The intellectual growth of humanity is shown by its increasing tolerance of the paradox. The greatest of all Paradoxers was crucified. Every true paradox is a little parable of human fallibility. A parabola is a conic section; a parable, one might say, is a comic section.

Mr. Chesterton once, in a delightful essay called “Christmas,” said something that lingers in our mind as an exhibition of the paradox both in its strength and weakness. He wrote:

It is not uncommon nowadays for the insane extremes in reality to meet. Thus I have always felt that brutal Imperialism and Tolstoian nonresistance were not only not opposite, but were the same thing. They are the same contemptible thought that conquest cannot be resisted, looked at from the two standpoints of the conqueror and the conquered. Thus again teetotalism and the really degraded gin-selling and dram-drinking have exactly the same moral philosophy. They are both based on the idea that fermented liquor is not a drink, but a drug.

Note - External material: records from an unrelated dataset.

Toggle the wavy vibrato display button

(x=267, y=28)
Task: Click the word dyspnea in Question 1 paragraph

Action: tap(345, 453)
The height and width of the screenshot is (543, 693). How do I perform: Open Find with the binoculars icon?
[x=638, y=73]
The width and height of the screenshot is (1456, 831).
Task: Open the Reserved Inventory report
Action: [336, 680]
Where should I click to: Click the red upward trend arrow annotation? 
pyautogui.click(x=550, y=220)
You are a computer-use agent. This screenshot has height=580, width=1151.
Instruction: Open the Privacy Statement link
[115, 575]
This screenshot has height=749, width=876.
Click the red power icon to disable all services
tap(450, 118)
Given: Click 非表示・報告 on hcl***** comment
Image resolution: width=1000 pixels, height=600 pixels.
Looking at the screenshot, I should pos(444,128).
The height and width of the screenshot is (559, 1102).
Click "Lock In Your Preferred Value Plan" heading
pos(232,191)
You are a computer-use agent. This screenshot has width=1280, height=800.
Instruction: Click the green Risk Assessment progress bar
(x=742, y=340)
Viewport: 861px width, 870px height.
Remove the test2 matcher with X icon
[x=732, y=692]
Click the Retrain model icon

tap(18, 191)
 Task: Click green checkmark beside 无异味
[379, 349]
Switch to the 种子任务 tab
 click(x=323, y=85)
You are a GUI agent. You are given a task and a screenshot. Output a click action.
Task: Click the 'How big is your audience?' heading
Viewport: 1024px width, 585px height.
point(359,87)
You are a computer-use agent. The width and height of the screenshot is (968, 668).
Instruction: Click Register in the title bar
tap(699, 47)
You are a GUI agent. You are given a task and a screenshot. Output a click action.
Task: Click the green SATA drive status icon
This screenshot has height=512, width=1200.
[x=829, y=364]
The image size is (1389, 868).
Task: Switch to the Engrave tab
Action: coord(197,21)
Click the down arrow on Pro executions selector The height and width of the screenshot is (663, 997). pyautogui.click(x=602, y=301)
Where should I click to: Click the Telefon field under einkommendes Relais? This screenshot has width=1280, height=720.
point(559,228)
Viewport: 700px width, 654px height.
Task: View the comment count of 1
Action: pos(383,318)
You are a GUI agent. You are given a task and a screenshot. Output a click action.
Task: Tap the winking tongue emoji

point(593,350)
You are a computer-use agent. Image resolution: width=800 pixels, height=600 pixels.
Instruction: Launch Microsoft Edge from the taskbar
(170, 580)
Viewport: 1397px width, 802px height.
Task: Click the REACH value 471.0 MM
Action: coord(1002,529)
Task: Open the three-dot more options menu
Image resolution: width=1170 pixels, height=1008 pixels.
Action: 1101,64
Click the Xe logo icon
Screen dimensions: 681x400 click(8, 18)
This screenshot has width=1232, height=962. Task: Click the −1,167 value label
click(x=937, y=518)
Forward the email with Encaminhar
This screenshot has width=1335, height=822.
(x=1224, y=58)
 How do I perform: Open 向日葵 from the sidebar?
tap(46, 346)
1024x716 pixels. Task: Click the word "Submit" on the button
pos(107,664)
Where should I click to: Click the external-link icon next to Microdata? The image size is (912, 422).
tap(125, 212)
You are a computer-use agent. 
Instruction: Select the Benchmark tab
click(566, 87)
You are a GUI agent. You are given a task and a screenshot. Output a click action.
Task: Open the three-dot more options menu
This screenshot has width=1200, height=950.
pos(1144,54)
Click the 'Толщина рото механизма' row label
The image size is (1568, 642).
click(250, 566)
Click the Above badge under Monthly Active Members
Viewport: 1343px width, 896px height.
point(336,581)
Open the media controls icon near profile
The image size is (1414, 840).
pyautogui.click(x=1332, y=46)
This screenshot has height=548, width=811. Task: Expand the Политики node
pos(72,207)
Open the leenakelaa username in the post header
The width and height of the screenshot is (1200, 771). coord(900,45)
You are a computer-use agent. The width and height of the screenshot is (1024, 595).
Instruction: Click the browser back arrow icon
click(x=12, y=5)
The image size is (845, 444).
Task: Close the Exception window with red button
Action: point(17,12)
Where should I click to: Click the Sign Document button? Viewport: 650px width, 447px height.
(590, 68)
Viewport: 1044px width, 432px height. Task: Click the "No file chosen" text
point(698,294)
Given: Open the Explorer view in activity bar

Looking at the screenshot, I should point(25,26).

Now a moment’s thought will show the reader that while these two paradoxes are equal in wit, they are not equal in truth. The second is gloriously true; the first, delightfully acute as it is, begs the question. For the Tolstoian will retort that he does not maintain that conquest cannot be resisted; but that, on the contrary, it is resisted and defeated by passive oppugnance.

The paradox holds the mirror up to nature, but it is not a plane mirror. It dignifies human nature by assuming that the mind is capable of viewing itself in the refraction of absurdity. Thoughtless people speak of the paradox as a reduction to absurdity. That is not so. There are some subjects that have to be elevated to absurdity.

In conclusion: it is a dangerous tool. It must be gingerly handled lest it become—like the pun—a mere verbicide. And towards the fair sex, beware of paradoxes. They esteem but rarely its prankish tooth. Was not Hamlet’s downfall—and his betrothed’s also—occasioned when he practiced paradoxes on Ophelia?